一入春风皆好睡,再有潮涌兴起,已是到二月下旬,大军班师回朝那日。
那一日,帝后身着礼服,在宣室殿前升座相迎,众臣按品级在御道两旁肃立。
时间掐得刚好,孔笙欣然上前回禀战局时,晨曦夹着金芒漫延在他身上,显得格外容光焕发,所有人的眼神都被这位封定北大将吸去,只有站立在角落的沈念影,全心全意注视在皇后身上。
无人在意里,滕元明也深深地看向邹敬祥,片刻,哀然的叹息就像秋后的落叶,簌簌划落。
庆功宴散去,两人坐同一驾马车出宫,路上沉默了半晌,直到进了一条安静的小巷,滕元明才将掩埋心底许久的疑问,怔怔问出。
“老师的死……真的只是意外?”
邹敬祥早料到他有这一句:“你我深知顾敞去往襄国的隐情,又怎会不疑心。早在陛下下令彻查前,我就已将此事探查过了,老师的死确实是襄国人所为,与石后无关。”
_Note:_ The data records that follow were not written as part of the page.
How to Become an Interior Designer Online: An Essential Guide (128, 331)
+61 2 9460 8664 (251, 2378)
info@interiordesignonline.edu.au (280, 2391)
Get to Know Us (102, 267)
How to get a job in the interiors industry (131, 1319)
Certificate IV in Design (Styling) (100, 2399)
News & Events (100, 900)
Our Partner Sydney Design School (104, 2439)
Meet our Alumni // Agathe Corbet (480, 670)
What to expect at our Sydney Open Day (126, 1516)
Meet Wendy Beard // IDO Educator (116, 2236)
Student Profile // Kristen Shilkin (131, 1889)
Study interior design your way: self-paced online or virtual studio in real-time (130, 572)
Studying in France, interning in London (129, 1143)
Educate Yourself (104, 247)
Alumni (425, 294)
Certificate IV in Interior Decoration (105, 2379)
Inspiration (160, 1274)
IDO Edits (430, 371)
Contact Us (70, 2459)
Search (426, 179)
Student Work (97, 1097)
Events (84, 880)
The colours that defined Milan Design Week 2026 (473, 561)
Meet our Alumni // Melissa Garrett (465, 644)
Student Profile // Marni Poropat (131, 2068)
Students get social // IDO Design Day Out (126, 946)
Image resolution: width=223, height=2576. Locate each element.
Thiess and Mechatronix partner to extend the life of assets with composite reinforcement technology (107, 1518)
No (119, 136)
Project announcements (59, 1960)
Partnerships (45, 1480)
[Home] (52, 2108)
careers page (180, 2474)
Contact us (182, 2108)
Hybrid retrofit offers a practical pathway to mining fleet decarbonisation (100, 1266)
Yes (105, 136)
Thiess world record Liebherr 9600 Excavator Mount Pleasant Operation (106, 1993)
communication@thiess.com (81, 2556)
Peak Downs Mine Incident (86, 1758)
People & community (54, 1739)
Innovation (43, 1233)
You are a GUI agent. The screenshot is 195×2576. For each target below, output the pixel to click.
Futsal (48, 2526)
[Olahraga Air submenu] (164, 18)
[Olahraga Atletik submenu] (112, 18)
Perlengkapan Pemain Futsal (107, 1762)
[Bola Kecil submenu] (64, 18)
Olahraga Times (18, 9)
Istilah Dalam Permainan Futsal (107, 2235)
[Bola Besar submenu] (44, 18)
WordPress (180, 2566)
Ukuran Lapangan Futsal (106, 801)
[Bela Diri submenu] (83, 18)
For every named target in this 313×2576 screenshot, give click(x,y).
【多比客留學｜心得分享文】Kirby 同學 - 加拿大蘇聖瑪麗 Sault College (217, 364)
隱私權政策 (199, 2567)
滕元明果断道:“我不信,石后睚眦必报,我不信这不是她做的。”
邹敬祥看他倔强的样子,也是无奈,“你不信也无法,只怪老天捉弄,非要老师命里有这一劫。”
想一想在北地这些日子,他也颇为感慨。
“你是不知道,那襄国的内库早让这几年的战争给虚耗尽了,我们抄着箱子过去时,总共就剩两千两银子了,连这回石后向朝廷捐纳饷银的零头都没有,还不如把这些钱给她得了。”
他转头看向他,“你说老师何苦呢?”
他说者无心,滕元明却听出了其中关窍,“你是说襄国根本就没有钱?”
邹敬祥点头,“可不是,老师这回就是操心多了。”
滕元明心道一声遭了,双手颤颤的按住邹敬祥的肩膀,“是我们中了她的计了!”
想想那天那个场景,怎么偏就那么巧,石后给顾敞通风报信的消息让他听到了。是不小心吗?还是别有用意,迟迟到了今日,他才多愚蠢的看破,那是一出请君入瓮的连环计……
都让她给骗了!
他将他的疑虑全部告诉了邹敬祥,邹敬祥的视线迅速颤了住,“你说是石后故意用内库之事引你们上钩?”
“不可能,这襄国内库里有多少钱,她怎么会知道!”
滕元明紧紧绷起唇部的线条,“她就算不知道,也一定会想办法知道。”
邹敬祥犹疑的看着他,“好,按你所言她知道,可事已至此出了燕京,这件事根本没法查下去呀。”
滕元明却坚定笃信着不会,“一定能查,她一定有破绽,一定有的!”
深切的悲愤在一瞬间遍布全身,攻艰克难,他不与她罢休,只怕此刻她也在蠢蠢欲动。